Exercise directions: When the line containing "You are a GUI" is reached, include it and end there; set down verbatim every line before it, starting at the top of the records.

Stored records
================

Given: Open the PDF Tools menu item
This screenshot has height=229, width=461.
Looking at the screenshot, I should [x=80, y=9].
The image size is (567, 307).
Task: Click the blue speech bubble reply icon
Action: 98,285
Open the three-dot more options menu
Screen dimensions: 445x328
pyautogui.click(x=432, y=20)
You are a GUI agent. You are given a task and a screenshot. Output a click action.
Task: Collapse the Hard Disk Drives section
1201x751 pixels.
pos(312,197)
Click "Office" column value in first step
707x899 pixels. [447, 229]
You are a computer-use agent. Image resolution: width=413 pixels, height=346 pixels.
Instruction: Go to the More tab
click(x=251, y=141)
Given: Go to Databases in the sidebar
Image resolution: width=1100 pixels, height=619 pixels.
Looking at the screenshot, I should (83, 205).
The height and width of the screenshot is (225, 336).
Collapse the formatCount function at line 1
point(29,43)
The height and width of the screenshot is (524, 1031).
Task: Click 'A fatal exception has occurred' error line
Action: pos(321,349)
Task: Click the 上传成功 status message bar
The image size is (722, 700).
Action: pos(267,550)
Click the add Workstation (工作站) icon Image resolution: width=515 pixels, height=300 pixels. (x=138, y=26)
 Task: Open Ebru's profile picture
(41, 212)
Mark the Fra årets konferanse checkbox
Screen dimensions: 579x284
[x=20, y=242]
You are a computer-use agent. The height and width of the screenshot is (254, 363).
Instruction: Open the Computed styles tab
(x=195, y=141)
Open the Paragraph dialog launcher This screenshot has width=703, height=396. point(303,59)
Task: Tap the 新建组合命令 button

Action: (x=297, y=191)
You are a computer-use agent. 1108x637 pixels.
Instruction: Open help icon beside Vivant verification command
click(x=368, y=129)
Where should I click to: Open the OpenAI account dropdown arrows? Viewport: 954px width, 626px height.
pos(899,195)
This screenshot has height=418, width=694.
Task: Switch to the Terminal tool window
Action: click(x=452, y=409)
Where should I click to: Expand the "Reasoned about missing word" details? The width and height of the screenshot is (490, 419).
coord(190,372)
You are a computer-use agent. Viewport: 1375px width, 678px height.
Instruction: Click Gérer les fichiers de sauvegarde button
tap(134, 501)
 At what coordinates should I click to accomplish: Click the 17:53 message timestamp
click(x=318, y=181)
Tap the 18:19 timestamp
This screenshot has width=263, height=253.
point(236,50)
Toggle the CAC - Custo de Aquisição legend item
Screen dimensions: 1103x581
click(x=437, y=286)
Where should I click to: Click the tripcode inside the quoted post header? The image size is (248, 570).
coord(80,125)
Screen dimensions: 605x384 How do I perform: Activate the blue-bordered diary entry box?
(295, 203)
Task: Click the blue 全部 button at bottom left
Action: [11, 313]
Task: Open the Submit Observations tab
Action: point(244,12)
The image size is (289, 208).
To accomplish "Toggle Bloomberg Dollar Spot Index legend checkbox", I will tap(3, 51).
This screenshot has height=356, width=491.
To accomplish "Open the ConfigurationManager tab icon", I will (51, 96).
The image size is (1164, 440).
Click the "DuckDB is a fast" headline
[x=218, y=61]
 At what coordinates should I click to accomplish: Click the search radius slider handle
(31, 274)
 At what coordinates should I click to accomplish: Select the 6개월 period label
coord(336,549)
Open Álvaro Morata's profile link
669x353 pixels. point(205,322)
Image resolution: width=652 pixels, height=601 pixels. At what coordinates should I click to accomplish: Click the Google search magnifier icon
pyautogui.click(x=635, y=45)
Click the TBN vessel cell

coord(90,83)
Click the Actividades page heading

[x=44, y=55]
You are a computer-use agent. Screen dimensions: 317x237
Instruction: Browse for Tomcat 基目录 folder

================

Response to the exercise:
Given: Open the PDF Tools menu item
This screenshot has height=229, width=461.
Looking at the screenshot, I should [x=80, y=9].
The image size is (567, 307).
Task: Click the blue speech bubble reply icon
Action: 98,285
Open the three-dot more options menu
Screen dimensions: 445x328
pyautogui.click(x=432, y=20)
You are a GUI agent. You are given a task and a screenshot. Output a click action.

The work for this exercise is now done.